We cover the Windows situation in much more depth — including why Microsoft charges for the codec — in our dedicated guide to opening HEIC files on Windows.
On Android and Linux
Android has supported viewing HEIC since Android 9 on most devices, but sharing apps and older phones are inconsistent, and few gallery apps convert. The browser method works on any Android phone, and Google Photos will export a JPEG copy of anything it has synced.
On Linux, install libheif's tools and run heif-convert photo.heic photo.jpg, or use ImageMagick 7+ (magick photo.heic photo.jpg) if it was built with HEIF support. For a folder: for f in *.heic; do heif-convert "$f" "${f%.heic}.jpg"; done. If you'd rather not touch a terminal, the browser converter works in Firefox and Chromium on Linux too.
Will converting lose quality?
A little, technically — HEIC and JPEG are both lossy, so re-encoding involves some loss. In practice, converting at JPEG quality 85–95 is visually indistinguishable for normal photos. Two honest caveats:
- HDR and 10-bit photos: recent iPhones capture 10-bit HDR data that JPEG (8-bit) can't fully represent. Converted photos of sunsets and high-contrast scenes may look slightly flatter than they do on the iPhone's screen.
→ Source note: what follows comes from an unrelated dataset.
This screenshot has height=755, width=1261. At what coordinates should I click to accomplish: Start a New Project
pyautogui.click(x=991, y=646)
That's a limitation of JPEG itself, not of any particular converter.
- Live Photos: the still frame converts fine; the motion component is video and is simply dropped.
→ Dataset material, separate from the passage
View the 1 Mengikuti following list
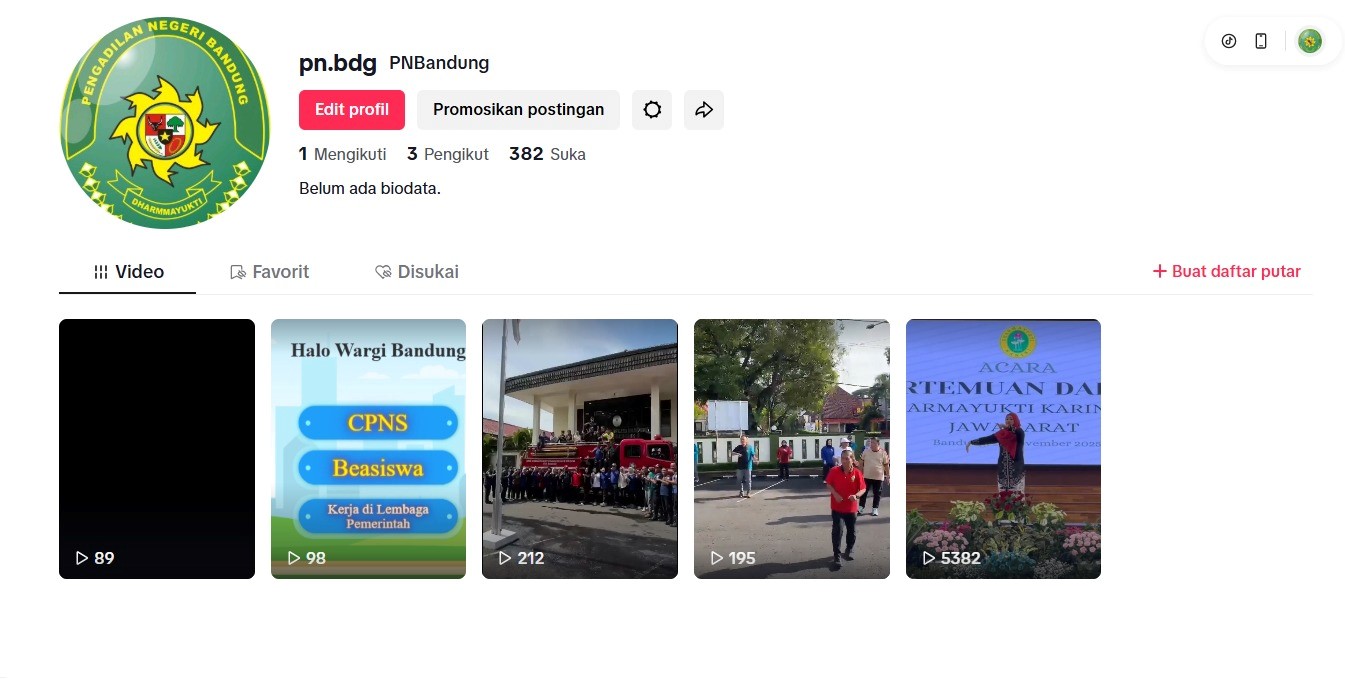This screenshot has width=1345, height=679. point(343,154)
Always convert from the original HEIC rather than from an already-converted copy, and keep the originals if the photos matter — storage is cheap, re-shooting a moment isn't.
Convert HEIC to JPG free
Batch HEIC to JPG conversion that runs entirely in your browser. No installs, no uploads, no signup.
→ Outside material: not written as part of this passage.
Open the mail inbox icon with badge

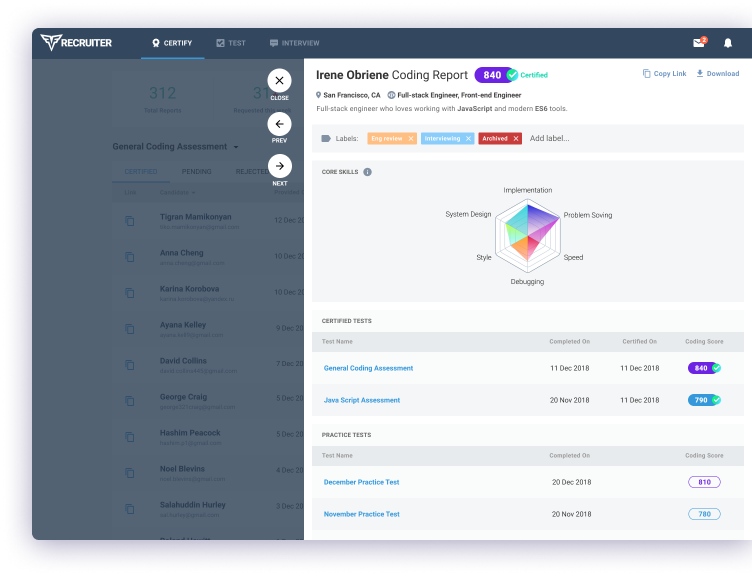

Frequently asked questions
What's the fastest way to convert a lot of HEIC photos at once?
On a Mac, the Finder Quick Action (right-click → Convert Image) handles hundreds of files in one go. On anything else, a browser-based batch converter is the fastest no-install option — FileMorf converts batches client-side and bundles the results into a ZIP.
Why does Apple use HEIC at all?
Storage. HEVC compression stores the same photo quality in roughly half the space of JPEG, and supports 10-bit color, which matters for HDR capture. On a 128 GB phone shooting 48-megapixel images, halving photo sizes is a big deal.
Should I just set my iPhone to shoot JPEG instead?
If you constantly share photos to non-Apple devices and never use HDR features, 'Most Compatible' mode is a reasonable trade. For most people the better setting is Settings → Photos → Transfer to Mac or PC → Automatic, which keeps efficient HEIC on the phone and converts only when transferring.
Is it safe to upload personal photos to an online converter?
Depends entirely on the converter. Many upload your files to a server, and you're trusting their retention policy. FileMorf's image conversion runs in your browser — the photos are decoded and re-encoded locally and never leave your device, which you can verify by watching the network tab.